In general, the cost of this approach depends on the density of your set and on which functions you call - is_member is the worst case for this approach, since some functions (e.g. clear ) are not at all, and others (e.g. iterate ) can perform a check is_init and do this only once every INIT_COVERAGE elements (which means that the overhead will again be ~ 1% for example values).
Sometimes this approach will be faster than the approach proposed in the OP link, especially when processing elements are not included in the set - in this case, the is_init check will fail and often reduce the remaining code, in which case you have a working set that is much smaller ( 256 times using the granule size example) than the size of the sparse array, so you can significantly reduce gaps to DRAM or external cache levels.
Pellet size per se is an important customizable for this approach. Intuitively, a larger granule size pays a large initialization cost when the element covered by the granule gets access for the first time, but retains the memory and initial initialization cost is_init . You can come up with a formula that finds the optimal size in the simple case, but the behavior also depends on the "clustering" of values ​​and other factors. Finally, it is wise to use dynamic granule size to cover your bases under various loads, but this is due to variable shifts.
Really lazy decision
It is worth noting that there is a similarity between calloc and lazy init solutions: both lazily initialize memory blocks as needed, but the calloc solution tracks this implicitly in hardware using MMU magic with page tables and TLBs, while lazy init- the solution does this in software, with the bitmap clearly tracking which granules were selected.

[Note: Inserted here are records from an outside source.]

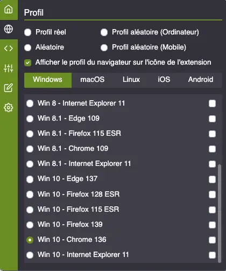The width and height of the screenshot is (226, 271).
Task: Select the Aléatoire radio button
Action: (28, 47)
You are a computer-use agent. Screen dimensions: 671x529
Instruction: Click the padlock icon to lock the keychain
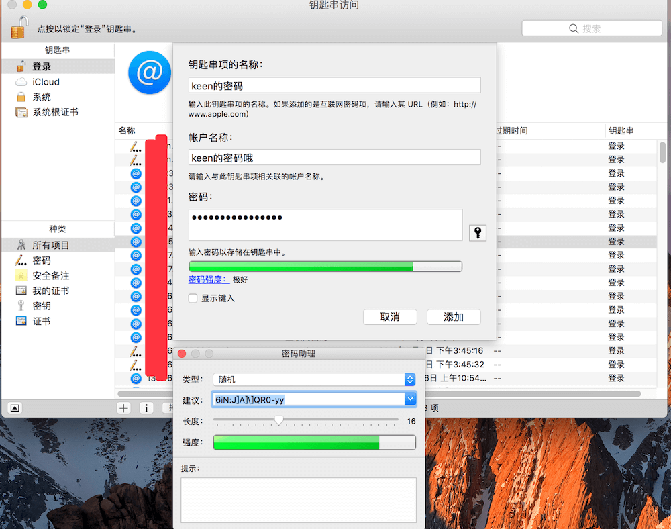pyautogui.click(x=19, y=28)
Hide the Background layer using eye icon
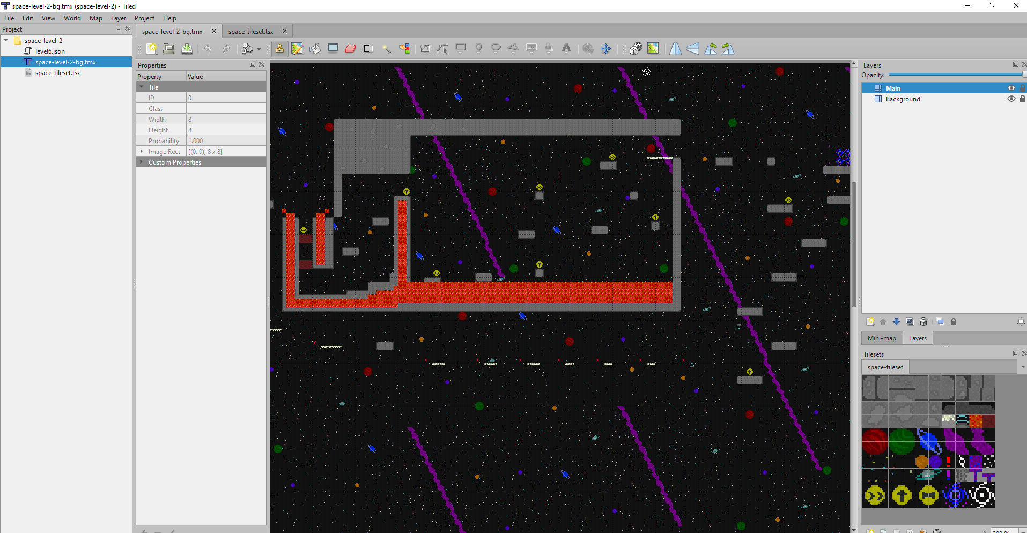Screen dimensions: 1027x533 tap(1011, 99)
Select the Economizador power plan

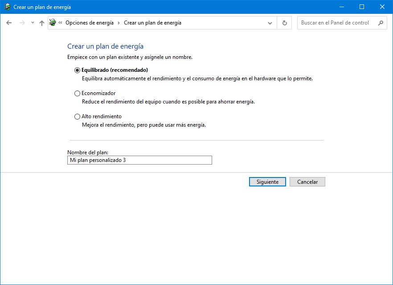pos(77,93)
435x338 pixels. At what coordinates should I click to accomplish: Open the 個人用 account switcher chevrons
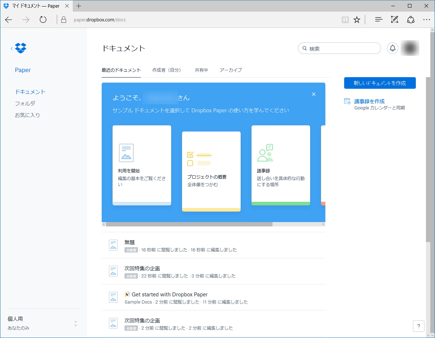point(75,323)
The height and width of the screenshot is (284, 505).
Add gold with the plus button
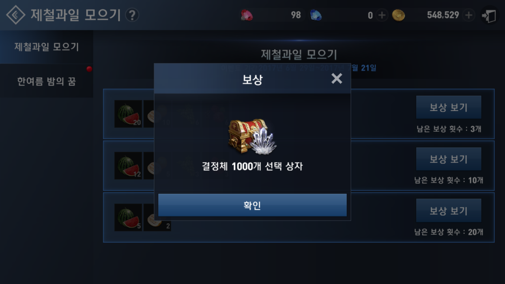[469, 15]
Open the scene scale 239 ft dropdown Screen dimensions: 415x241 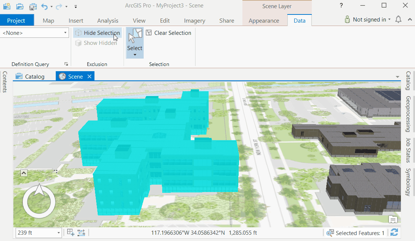click(x=59, y=233)
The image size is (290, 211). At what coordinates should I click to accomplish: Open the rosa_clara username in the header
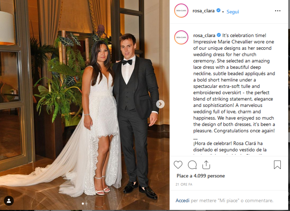204,11
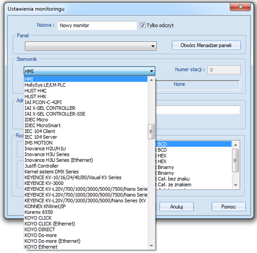Choose IDEC MicroSmart driver entry

(86, 125)
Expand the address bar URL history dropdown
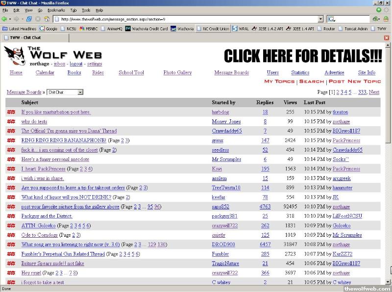This screenshot has height=292, width=392. 320,19
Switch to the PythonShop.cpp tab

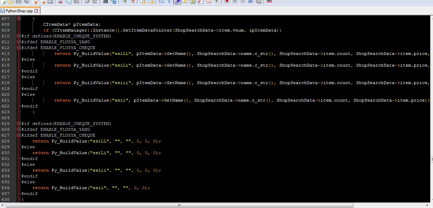pos(19,11)
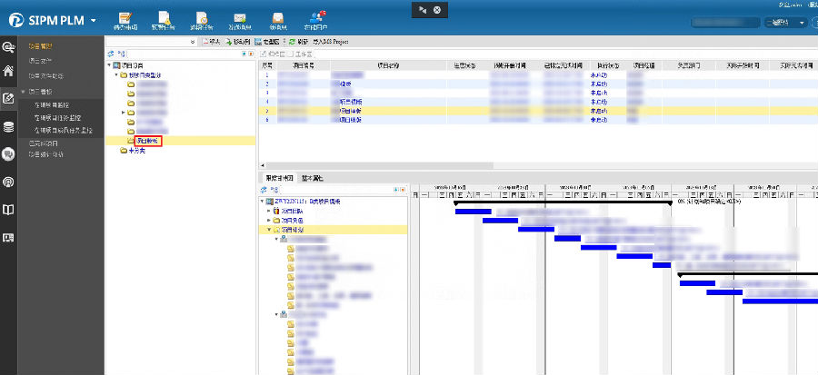Expand the collapsed folder node in category tree

click(124, 113)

The advantage of the hardware approach is that it is almost free (for the “hit” case), since it uses the constant support of virtual memory in the CPU to detect misses, but the advantage is portable and allows you to precisely control the size of the granules, etc.

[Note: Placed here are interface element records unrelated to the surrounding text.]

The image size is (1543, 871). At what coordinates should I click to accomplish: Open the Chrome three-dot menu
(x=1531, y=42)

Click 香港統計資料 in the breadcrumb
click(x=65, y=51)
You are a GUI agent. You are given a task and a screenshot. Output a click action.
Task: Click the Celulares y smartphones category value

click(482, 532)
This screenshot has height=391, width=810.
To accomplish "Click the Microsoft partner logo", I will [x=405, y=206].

You can combine these approaches, make a lazy approach that does not use a bitmap, and you don’t even need a dense array: just select the sparse array with mmap as PROT_NONE , so you are mistaken when reading from an unallocated page in the sparse array. You will catch the error and select the page in the sparse array with a sentinel value indicating "no" for each element.
This is the fastest of all for the "hot" case: you no longer need any verification ... && dense[sparse[i]] == i .
Disadvantages:
- Your code really is not portable, because you need to implement error handling logic, which usually depends on the platform.

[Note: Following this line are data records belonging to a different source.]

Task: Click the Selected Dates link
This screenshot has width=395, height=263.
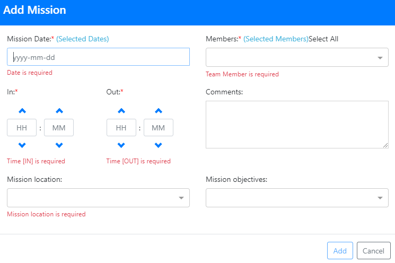Action: pos(83,39)
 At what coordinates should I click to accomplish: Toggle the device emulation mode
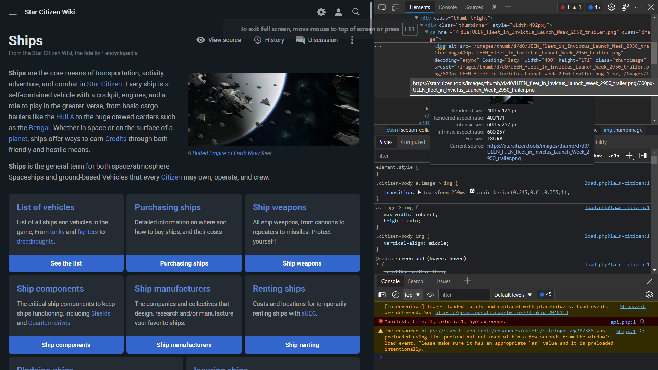coord(396,7)
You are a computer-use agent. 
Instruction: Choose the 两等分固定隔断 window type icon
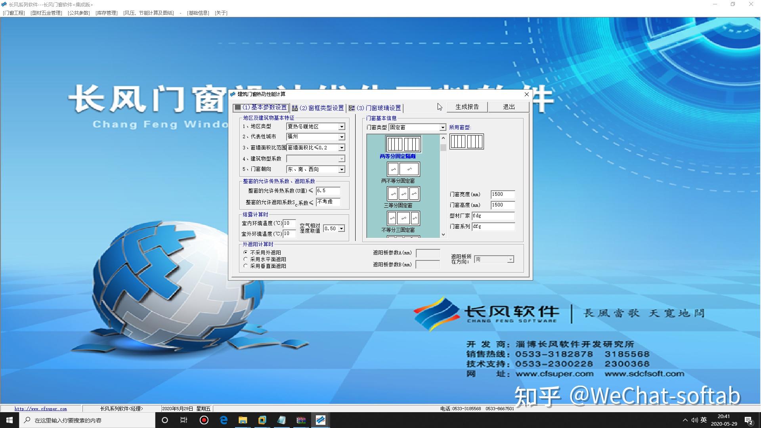point(403,144)
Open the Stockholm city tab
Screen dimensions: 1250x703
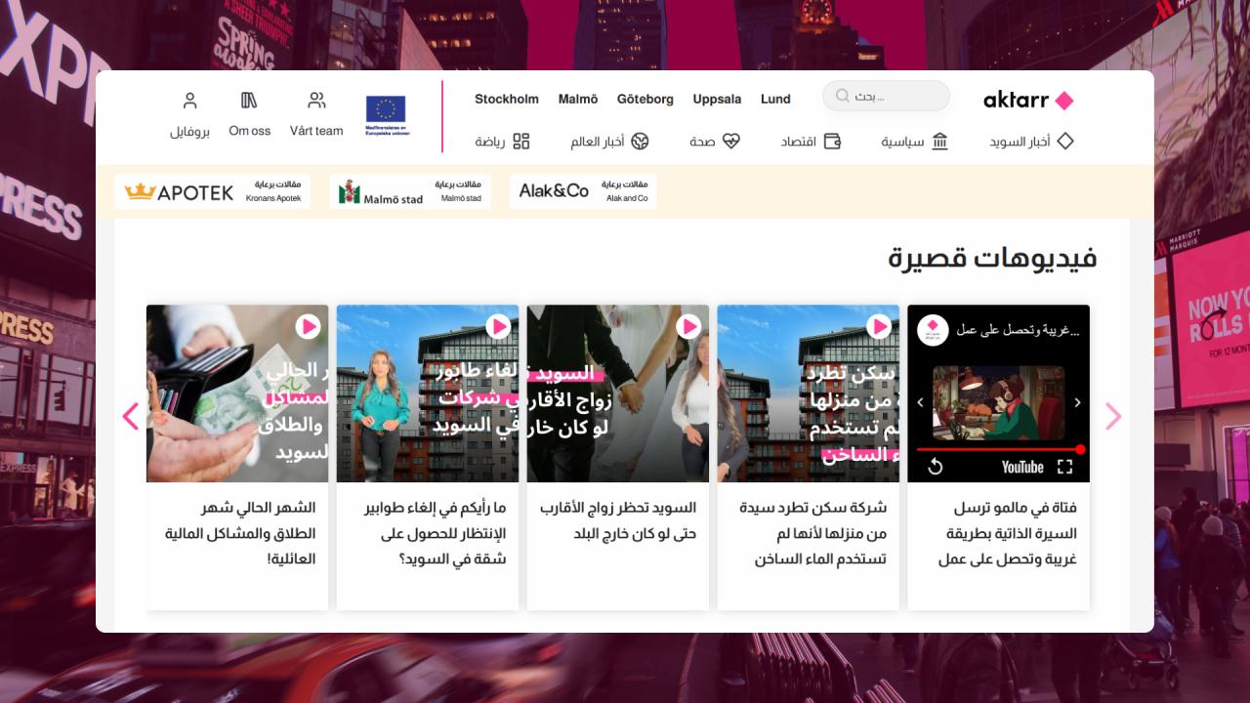[x=507, y=99]
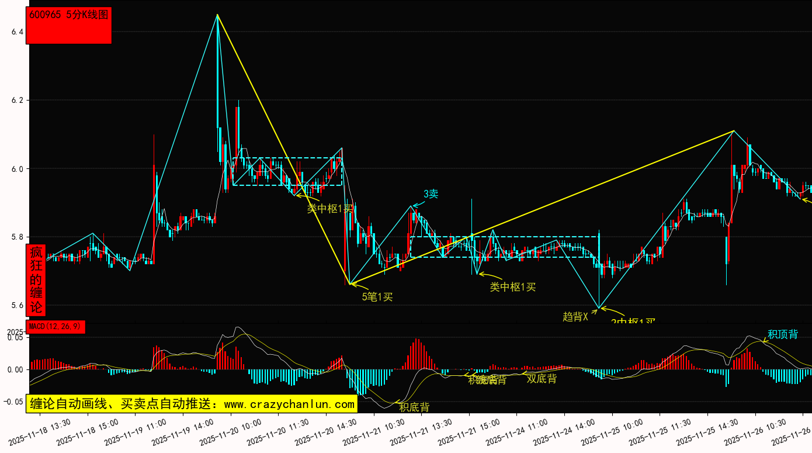Select the 2中枢1买 buy point annotation
Screen dimensions: 812x453
[633, 321]
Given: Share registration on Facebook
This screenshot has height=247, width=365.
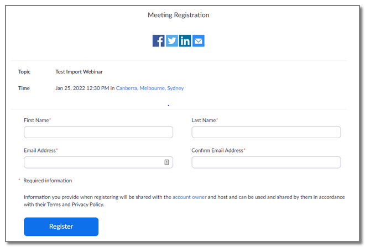Looking at the screenshot, I should point(158,41).
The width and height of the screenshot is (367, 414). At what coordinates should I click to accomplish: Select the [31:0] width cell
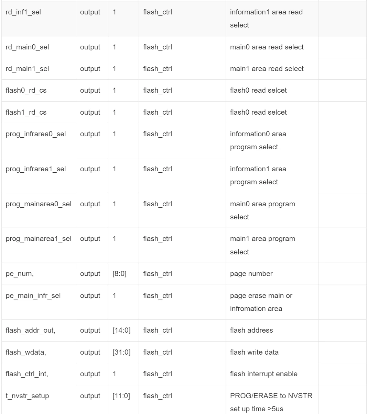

- You cannot control the size of the granule: it must be at the level of detail on the page (or several or several). If your set is very sparse (say, less than 1 out of 4096 occupied elements) and evenly distributed, you end up paying the high initialization cost, since you need to handle the error and initialize a full page of values ​​for each element.
- Miss (i.e. without inserting access to installed elements that do not exist) either needs to select the page even if there are no elements in this range, or it will be very slow (with an error) every time.
1 This implementation does not have a “range check” MAX_ELEM is, it does not check whether i MAX_ELEM — depending on your use case, you can check this. My implementation used the template parameter for MAX_ELEM , which could lead to slightly faster code, but also more bloated, and you would do anything to just make the maximum size a member of the class.
2 Indeed, the only requirement is that you use something that calls calloc under the covers or performs equivalent zero-fill optimization, but based on my tests, are more idiomatic C ++ approaches like new int[size]() just do the highlighting, and then memset . gcc optimizes malloc and then memset in calloc , but this is not useful if you avoid using C routines anyway!
3 Similarly, you will need 1 extra bit to track every 128 bits of the sparse array.